In caso di malattia professionale o infortunio sul lavoro con esito mortale, che abbia determinato il decesso non immediato della vittima, al danno biologico terminale, consistente in un danno biologico da invalidità temporanea totale (sempre presente e che si protrae dalla data dell'evento lesivo fino a quella del decesso), può sommarsi una componente di sofferenza psichica (danno catastrofale), sicché, mentre nel primo caso la liquidazione può essere effettuata sulla base delle tabelle relative all'invalidità temporanea, nel secondo la natura peculiare del pregiudizio comporta la necessità di una liquidazione che si affidi ad un criterio equitativo puro, che tenga conto della "enormità" del pregiudizio, giacché tale danno, sebbene temporaneo, è massimo nella sua entità ed intensità, tanto da esitare nella morte (cfr. Cass. n. 23183/2014, n. 15491/2014).

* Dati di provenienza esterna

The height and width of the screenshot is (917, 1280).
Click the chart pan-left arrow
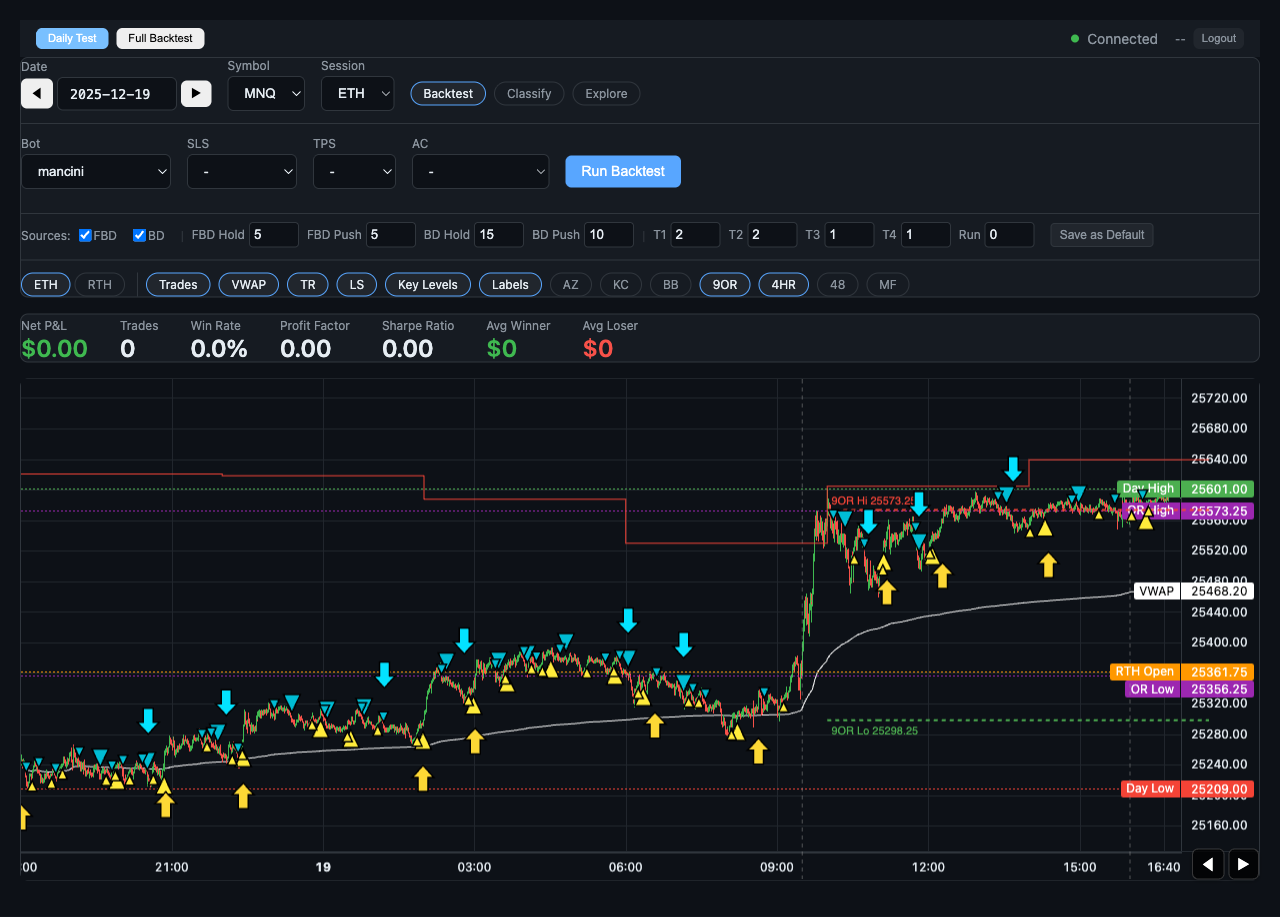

Si tratta di danni che vanno tenuti distinti e liquidati con criteri diversi.
Per il danno biologico da invalidità temporanea totale (sempre presente e che si protrae dalla data dell'evento lesivo fino a quella
del decesso) la liquidazione può ben essere effettuata sulla base delle tabelle relative all'invalidità temporanea e deve essere
effettuata in relazione alla menomazione dell’integrità fisica patita dal danneggiato sino al decesso; tale danno, qualificabile come
danno "biologico terminale", dà luogo ad una pretesa risarcitoria, trasmissibile "iure hereditatis" da commisurare soltanto all'inabilità
temporanea, adeguando tuttavia la liquidazione alle circostanze del caso concreto, ossia al fatto che, se pur temporaneo, tale danno è
massimo nella sua intensità ed entità, tanto che la lesione alla salute non è suscettibile di recupero ed esita, anzi, nella morte.

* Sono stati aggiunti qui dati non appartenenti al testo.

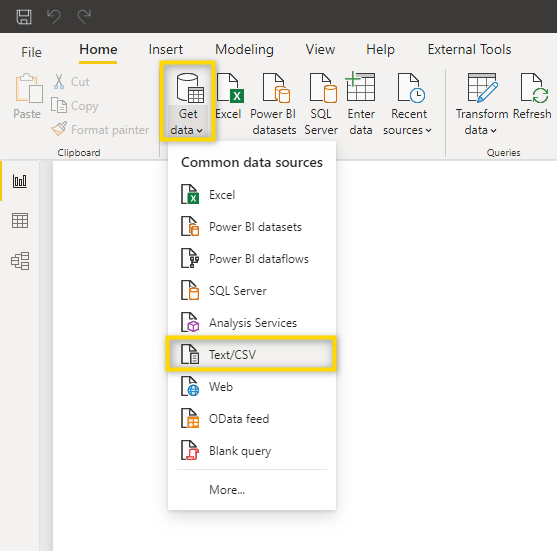The width and height of the screenshot is (557, 551).
Task: Click More... at bottom of menu
Action: pos(227,490)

Invece il danno catastrofale - che integra un danno non patrimoniale di natura del tutto peculiare consistente nella sofferenza patita dalla vittima che lucidamente e coscientemente assiste allo spegnersi della propria vita - comporta la necessità di una liquidazione che si affidi a un criterio equitativo denominato “puro” − ancorché sempre puntualmente correlato alle circostanze del caso – che sappia tener conto della sofferenza interiore psichica di massimo livello, correlata alla consapevolezza dell'approssimarsi della fine della vita, la quale deve essere misurata secondo criteri di proporzionalità e di equità adeguati alla sua particolare rilevanza ed entità, e all’enormità del pregiudizio sofferto a livello psichico in quella determinata circostanza (vedi, tra le altre, Cass. n. 23183/2014).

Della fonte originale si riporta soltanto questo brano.